--- Textauszug ---

Auch andere Kultureinrichtungen wie das Jüdische Museum Berlin und die Alte Synagoge Essen gehen diesen Weg. Der Grund dafür ist ein verbreitetes Unbehagen vor einem Antisemitismus, den besonders Flüchtlinge aus Nahost womöglich im Gepäck haben.
Überrascht von der Brutalität des Holocaust
Die Sorge ist nicht unbegründet, sagt Micha Brumlik, ehemaliger Direktor des Fritz-Bauer-Instituts, das sich mit der Geschichte des Holocaust befasst. „Speziell bei Flüchtlingen aus dem muslimisch-arabischen Raum sind Judentum und Israel häufig – nicht ausschließlich und nicht nur – mit einer israelfeindlichen antisemitischen Bedeutung versehen.“
Museen müssten daher „den gemeinsamen Hintergrund und Ursprung“ der Weltreligionen betonen. Problematisch sei die Lesart in manchen Kulturräumen, die NS-Zeit als modernes Aufbegehren gegen Kolonialismus und Imperialismus zu sehen. Er plädiert daher für ein „realistisches Bild des Nationalsozialismus“ mit all dem Grauen, das er über Juden und andere Gruppen gebracht hat. Brumlik: „Man muss das in aller Drastik präsentieren, mit schockierenden Fotografien und Filmen.“
Mancher Asylsuchende sei „überrascht von der Brutalität“ des Holocaust, die im arabischen Raum mit dem „Feindbild Israel“ oft kein Thema ist, sagt Samuel Schidem. Der Dozent für politische Bildungsarbeit mit Schwerpunkt Nationalsozialismus und arabische Welt versucht seit zwei Jahren in Flüchtlingseinrichtungen Workshops zum Thema anzubieten. Denn es brauche nicht nur Sprachkurse, sondern auch Informationen zum „Asylrecht, dem geschichtlichen Hintergrund und was das auch mit dem Holocaust zu tun hat“. Bislang stoße er damit auf Ablehnung: „Die meisten Einrichtungen haben Angst, dieses Fass aufzumachen.“
Führungen auf Arabisch geplant
Wichtig sei, zwischen Historie, aktueller Politik in Israel und jüdischem Leben zu unterscheiden, sagt Uri Robert Kaufmann, Leiter der Alten Synagoge Essen. „Wir sind ein städtisches Museum und keine Außenstelle des israelischen Außenministeriums.“ Fassungslos erinnert er an geplante Angriffe gegen sein Haus bei einer Anti-Israel-Demonstration vor eineinhalb Jahren. Um jüdische Kultur differenziert auch an Geflüchtete zu vermitteln, plant er Führungen auf Arabisch, speziell für Erstaufnahmeeinrichtungen.

--- Aufgeführte Zeilen ---

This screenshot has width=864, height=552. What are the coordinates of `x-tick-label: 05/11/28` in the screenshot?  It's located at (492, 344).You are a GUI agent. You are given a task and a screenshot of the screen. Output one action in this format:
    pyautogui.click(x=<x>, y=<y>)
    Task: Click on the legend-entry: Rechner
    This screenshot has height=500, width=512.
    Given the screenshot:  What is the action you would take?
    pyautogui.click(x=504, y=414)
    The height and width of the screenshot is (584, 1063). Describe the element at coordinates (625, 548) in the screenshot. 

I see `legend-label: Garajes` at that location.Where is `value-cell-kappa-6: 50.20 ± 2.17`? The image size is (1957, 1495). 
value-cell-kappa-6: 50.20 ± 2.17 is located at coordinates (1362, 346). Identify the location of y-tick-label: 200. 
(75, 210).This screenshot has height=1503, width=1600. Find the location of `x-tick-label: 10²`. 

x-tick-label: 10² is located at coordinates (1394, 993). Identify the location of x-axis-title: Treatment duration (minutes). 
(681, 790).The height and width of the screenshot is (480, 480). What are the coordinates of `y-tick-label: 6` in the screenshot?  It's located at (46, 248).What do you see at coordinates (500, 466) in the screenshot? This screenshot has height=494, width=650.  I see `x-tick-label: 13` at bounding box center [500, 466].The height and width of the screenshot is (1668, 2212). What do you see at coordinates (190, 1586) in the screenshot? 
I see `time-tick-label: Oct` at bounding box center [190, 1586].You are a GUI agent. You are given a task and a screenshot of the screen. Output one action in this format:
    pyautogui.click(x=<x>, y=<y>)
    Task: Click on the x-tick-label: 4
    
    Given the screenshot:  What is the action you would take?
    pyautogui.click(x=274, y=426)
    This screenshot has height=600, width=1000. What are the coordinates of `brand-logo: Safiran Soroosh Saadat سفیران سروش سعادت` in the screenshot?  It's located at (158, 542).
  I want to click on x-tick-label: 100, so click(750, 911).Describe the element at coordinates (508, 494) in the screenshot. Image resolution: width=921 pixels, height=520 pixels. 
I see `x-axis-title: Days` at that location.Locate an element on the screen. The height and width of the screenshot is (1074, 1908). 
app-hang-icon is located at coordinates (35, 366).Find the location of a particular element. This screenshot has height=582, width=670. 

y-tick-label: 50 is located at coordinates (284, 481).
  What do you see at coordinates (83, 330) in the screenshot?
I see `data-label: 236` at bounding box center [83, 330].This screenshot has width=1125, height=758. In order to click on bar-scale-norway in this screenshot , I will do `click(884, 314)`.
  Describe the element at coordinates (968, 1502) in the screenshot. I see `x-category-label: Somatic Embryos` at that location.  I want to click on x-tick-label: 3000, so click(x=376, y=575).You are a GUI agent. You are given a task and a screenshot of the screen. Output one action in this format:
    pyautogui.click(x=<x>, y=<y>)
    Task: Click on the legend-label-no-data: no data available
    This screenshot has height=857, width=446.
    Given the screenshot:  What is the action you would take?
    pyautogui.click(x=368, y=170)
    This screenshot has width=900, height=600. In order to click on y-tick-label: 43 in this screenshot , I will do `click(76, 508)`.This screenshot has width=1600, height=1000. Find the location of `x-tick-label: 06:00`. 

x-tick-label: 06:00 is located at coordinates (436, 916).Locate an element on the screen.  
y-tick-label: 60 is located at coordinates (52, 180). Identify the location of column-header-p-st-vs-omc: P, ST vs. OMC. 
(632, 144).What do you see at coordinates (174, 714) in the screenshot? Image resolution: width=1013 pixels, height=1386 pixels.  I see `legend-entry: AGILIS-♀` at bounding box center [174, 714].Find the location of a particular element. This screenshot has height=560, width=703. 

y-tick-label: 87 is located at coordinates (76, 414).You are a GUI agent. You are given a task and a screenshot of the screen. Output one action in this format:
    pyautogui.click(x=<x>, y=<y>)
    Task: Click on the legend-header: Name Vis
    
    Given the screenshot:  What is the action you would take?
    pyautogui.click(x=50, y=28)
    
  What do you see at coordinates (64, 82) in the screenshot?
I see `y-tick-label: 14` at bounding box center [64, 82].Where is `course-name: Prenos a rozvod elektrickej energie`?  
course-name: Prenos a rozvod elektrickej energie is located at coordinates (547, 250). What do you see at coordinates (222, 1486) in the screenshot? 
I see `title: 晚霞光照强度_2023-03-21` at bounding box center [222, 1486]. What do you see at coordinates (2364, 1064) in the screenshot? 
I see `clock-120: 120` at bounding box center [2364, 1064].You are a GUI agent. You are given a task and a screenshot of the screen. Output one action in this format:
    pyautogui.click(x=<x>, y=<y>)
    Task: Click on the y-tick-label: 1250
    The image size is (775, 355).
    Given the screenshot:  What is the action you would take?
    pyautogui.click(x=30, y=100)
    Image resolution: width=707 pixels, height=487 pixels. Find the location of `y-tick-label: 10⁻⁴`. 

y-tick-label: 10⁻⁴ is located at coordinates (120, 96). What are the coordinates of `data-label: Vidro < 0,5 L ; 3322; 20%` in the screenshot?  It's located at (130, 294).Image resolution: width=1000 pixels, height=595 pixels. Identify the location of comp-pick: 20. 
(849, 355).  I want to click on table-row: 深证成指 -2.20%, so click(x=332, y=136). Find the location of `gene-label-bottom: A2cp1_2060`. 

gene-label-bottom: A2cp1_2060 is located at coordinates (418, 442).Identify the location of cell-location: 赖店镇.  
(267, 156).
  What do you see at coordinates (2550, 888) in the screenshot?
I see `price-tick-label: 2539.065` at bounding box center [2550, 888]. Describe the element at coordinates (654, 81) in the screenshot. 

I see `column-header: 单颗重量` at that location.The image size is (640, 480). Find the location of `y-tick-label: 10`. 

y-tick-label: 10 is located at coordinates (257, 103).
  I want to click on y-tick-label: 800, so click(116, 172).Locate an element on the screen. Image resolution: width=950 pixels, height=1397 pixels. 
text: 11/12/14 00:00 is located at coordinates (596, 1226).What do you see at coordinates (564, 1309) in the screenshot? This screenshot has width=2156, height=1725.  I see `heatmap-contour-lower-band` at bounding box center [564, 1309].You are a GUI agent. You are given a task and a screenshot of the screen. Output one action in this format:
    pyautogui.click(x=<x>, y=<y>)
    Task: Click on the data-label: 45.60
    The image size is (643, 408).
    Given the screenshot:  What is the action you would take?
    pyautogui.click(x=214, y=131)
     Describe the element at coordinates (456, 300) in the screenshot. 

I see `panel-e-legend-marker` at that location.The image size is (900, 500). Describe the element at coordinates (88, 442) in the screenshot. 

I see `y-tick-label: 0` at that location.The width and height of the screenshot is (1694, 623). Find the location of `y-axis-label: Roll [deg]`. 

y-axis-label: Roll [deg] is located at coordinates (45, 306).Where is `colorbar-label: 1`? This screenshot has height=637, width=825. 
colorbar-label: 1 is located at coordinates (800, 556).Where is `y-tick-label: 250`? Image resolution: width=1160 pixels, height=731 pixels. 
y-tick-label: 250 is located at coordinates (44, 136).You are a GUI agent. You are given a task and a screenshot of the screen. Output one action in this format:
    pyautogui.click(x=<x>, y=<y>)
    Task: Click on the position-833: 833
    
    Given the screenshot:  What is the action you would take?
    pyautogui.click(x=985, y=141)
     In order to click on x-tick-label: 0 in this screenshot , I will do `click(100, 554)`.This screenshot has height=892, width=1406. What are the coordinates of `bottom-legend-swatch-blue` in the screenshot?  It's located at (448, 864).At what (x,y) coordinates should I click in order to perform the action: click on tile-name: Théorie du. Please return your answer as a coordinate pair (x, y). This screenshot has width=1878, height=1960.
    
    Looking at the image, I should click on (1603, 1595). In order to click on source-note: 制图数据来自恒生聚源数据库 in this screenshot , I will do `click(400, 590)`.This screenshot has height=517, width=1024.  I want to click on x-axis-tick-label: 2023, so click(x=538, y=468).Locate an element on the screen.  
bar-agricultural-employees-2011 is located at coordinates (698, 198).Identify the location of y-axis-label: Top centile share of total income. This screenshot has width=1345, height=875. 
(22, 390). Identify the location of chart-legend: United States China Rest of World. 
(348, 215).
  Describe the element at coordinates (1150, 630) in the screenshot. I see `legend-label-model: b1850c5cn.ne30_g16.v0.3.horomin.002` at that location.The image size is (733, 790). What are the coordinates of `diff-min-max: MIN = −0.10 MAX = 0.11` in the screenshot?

---

Arbeitsauftrag 1 ::
Beantworten Sie anhand des Textauszugs kurz die folgenden Fragen:
(a) Welche Position hatte Micha Brumlik früher inne?
(b) Seit wann versucht Samuel Schidem, in Flüchtlingseinrichtungen Workshops anzubieten?
(c) In welcher Sprache plant Uri Robert Kaufmann Führungen, und für wen sind sie speziell gedacht?
Arbeitsauftrag 2 ::
Kopieren Sie aus dem Textauszug wortgetreu die Passage von „Auch andere Kultureinrichtungen“ bis einschließlich „im Gepäck haben.“.

Ihre Lösung 1 ::
(a) Er war Direktor des Fritz-Bauer-Instituts.
(b) Seit zwei Jahren.
(c) Auf Arabisch, speziell für Erstaufnahmeeinrichtungen.

Ihre Lösung 2 ::
Auch andere Kultureinrichtungen wie das Jüdische Museum Berlin und die Alte Synagoge Essen gehen diesen Weg. Der Grund dafür ist ein verbreitetes Unbehagen vor einem Antisemitismus, den besonders Flüchtlinge aus Nahost womöglich im Gepäck haben.